China tends to leave investors weak
DAVID FRUM: Now you know that it’s not safe to buy pet food from China . . .
KAI RYSSDAL: Commentator David Frum.
FRUM: So why do you think it’s safe to put your 401k there?
Hundreds of billions of dollars of investment money have flowed into China over the past 15 years. Only the United States and Great Britain now receive more foreign direct investment than China.
But talk to a foreign investor in China, and you hear one terrible story after another. As one investor recently put it to me: “One of two things happens to your investment. It fails, and you lose your money. Or it succeeds, and they take your money.”
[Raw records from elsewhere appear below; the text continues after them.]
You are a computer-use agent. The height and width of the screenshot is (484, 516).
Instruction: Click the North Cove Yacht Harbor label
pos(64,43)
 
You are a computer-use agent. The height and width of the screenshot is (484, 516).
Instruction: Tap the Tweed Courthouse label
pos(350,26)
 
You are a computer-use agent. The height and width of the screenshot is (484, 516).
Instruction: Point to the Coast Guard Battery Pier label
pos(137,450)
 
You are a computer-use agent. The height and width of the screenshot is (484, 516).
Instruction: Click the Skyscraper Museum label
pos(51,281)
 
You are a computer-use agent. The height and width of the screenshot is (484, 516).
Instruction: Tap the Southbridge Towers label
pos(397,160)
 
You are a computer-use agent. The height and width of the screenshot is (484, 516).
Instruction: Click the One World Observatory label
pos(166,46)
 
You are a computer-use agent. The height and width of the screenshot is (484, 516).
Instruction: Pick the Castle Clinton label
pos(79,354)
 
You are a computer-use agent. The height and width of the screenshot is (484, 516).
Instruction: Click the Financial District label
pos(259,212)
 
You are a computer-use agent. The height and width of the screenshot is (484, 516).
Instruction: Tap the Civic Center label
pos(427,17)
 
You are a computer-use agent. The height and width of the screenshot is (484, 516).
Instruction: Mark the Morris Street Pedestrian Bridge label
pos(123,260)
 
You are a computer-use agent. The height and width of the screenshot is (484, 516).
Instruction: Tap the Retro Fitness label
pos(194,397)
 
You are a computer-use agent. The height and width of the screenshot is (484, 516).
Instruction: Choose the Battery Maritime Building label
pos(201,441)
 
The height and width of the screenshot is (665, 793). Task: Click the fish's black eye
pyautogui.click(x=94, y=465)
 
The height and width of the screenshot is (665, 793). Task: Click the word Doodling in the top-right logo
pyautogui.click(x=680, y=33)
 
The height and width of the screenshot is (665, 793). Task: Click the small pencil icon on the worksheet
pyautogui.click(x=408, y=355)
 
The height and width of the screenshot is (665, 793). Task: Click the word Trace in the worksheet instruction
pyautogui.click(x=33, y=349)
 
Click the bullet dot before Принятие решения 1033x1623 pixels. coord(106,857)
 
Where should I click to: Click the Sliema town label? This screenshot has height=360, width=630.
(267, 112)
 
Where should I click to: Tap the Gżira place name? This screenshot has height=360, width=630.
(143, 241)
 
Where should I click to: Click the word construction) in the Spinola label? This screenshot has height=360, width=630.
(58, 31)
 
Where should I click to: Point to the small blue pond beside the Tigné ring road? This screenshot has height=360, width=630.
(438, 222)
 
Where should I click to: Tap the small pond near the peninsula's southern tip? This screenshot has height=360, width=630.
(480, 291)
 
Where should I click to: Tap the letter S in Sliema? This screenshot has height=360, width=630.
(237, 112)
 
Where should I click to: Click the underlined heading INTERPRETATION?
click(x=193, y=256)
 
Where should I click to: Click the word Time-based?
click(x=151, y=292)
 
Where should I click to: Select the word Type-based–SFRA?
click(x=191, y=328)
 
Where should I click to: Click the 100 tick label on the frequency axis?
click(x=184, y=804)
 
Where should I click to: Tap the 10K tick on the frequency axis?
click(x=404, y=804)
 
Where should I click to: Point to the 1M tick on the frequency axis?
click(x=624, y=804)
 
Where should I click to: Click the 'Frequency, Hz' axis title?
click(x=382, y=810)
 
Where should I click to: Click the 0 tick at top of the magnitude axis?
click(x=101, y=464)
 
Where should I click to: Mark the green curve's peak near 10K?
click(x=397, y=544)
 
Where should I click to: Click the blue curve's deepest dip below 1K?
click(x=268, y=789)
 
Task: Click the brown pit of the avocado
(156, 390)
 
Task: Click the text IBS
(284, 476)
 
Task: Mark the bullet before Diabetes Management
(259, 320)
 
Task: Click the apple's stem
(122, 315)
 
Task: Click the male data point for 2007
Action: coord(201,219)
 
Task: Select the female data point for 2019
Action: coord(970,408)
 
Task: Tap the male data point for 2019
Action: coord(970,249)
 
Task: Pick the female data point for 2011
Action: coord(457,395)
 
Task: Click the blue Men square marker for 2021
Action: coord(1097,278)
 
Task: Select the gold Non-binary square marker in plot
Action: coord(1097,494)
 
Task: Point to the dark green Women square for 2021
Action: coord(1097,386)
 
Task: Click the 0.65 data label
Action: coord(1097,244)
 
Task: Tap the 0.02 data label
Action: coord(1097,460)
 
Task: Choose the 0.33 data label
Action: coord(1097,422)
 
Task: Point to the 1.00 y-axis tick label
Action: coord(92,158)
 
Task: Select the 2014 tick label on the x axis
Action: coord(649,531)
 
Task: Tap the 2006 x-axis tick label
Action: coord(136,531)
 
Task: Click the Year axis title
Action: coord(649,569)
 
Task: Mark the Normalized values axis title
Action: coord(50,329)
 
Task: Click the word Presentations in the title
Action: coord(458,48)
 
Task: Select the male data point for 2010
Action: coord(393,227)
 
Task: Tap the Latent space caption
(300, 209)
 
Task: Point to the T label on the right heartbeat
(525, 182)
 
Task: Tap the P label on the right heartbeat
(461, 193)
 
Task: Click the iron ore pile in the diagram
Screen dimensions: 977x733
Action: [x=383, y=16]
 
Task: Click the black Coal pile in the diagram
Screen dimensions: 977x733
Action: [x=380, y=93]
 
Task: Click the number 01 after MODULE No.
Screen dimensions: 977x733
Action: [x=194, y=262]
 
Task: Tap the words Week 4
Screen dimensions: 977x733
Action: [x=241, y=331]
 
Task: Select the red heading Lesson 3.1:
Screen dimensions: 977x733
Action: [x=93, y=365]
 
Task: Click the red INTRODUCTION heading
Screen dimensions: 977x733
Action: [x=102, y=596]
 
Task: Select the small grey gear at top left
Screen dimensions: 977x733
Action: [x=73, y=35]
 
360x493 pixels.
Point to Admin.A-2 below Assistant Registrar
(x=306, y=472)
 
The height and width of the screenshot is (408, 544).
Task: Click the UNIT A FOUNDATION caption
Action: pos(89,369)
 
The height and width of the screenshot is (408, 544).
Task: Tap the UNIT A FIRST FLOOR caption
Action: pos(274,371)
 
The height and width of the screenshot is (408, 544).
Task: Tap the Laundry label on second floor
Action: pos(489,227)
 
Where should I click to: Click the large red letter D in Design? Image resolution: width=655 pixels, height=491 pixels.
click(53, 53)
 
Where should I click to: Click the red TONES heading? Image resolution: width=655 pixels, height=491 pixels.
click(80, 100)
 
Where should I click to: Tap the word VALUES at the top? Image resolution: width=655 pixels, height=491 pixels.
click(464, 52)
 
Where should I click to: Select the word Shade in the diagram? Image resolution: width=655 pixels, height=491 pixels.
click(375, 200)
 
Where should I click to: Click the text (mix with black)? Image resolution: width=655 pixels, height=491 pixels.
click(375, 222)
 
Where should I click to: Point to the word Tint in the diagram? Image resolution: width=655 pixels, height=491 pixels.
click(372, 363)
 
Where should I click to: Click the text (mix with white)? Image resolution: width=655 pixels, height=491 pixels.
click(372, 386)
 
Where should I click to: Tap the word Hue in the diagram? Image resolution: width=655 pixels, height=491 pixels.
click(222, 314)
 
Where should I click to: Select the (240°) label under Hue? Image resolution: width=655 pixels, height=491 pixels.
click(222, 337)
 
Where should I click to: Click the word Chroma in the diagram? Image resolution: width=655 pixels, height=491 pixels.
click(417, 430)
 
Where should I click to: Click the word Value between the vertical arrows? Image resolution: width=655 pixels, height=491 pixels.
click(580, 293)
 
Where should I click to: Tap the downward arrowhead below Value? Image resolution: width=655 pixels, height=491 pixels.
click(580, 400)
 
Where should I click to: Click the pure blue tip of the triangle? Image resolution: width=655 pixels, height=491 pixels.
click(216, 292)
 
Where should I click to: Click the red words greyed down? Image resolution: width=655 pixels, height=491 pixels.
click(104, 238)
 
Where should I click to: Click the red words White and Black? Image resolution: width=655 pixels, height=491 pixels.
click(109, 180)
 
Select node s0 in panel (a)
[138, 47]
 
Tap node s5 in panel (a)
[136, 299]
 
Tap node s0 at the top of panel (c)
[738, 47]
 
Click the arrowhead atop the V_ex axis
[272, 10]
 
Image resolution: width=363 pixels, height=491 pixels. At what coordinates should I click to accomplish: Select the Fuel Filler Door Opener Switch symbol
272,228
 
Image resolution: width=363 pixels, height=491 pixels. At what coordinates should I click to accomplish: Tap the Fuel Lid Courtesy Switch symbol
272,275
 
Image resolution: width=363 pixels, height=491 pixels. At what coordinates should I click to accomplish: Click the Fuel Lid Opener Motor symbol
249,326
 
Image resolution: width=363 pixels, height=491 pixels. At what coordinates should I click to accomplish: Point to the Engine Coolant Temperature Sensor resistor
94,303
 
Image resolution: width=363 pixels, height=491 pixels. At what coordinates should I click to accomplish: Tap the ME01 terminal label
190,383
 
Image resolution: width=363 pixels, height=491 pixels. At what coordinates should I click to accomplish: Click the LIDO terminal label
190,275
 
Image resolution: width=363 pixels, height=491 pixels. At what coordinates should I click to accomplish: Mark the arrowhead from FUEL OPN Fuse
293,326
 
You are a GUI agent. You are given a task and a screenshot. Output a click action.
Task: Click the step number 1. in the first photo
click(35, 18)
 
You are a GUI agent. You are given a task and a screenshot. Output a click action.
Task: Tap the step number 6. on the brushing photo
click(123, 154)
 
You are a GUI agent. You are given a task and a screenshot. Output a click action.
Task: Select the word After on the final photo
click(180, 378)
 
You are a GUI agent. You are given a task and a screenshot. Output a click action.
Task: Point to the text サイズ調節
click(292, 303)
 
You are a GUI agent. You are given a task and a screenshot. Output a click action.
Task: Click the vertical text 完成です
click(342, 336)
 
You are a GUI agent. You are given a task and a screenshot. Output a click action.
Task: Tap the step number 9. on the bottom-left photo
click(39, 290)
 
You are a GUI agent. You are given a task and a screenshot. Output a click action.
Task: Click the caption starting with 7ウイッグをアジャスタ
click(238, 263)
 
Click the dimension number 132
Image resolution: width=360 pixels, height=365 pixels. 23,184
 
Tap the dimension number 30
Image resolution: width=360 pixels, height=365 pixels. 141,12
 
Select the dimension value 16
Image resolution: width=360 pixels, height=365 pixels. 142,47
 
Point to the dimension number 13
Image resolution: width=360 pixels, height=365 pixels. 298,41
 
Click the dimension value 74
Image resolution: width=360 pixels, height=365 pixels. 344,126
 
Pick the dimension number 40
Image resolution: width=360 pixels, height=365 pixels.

U.S. investment in China earns surprisingly little. The most recent U.N. figures show that U.S.-affiliated companies earn less in China than they do in Mexico.
The money continues to flow on the assumption that China’s progress can only accelerate. Yet even now, well into China’s third decade of economic reform, half the industrial workforce still works for state-owned enterprises. And telecoms, banking, food distribution and energy remain government monopolies.
Property rights have only begun to exist, and cannot be unenforced even when they do exist.
Even China’s keenest admirers acknowledge that virtually every large transaction requires a bribe.
Economists, like Carnegie’s Min Chin Pi, estimate that China’s corruption industry is equivalent to something between one-twentieth and one-fifteenth of gross domestic product.
And all those impressive Chinese economic growth figures ultimately rely on statistics generated by the same government that lied to the world about industrial additives in the pet food.
Something real and important, and possibly very positive, is happening in China. Of course, something real, important and positive happened in the dot com world in the 1990s. Just not a happy return on equity.
RYSSDAL: David Frum is a resident scholar at the American Enterprise Institute.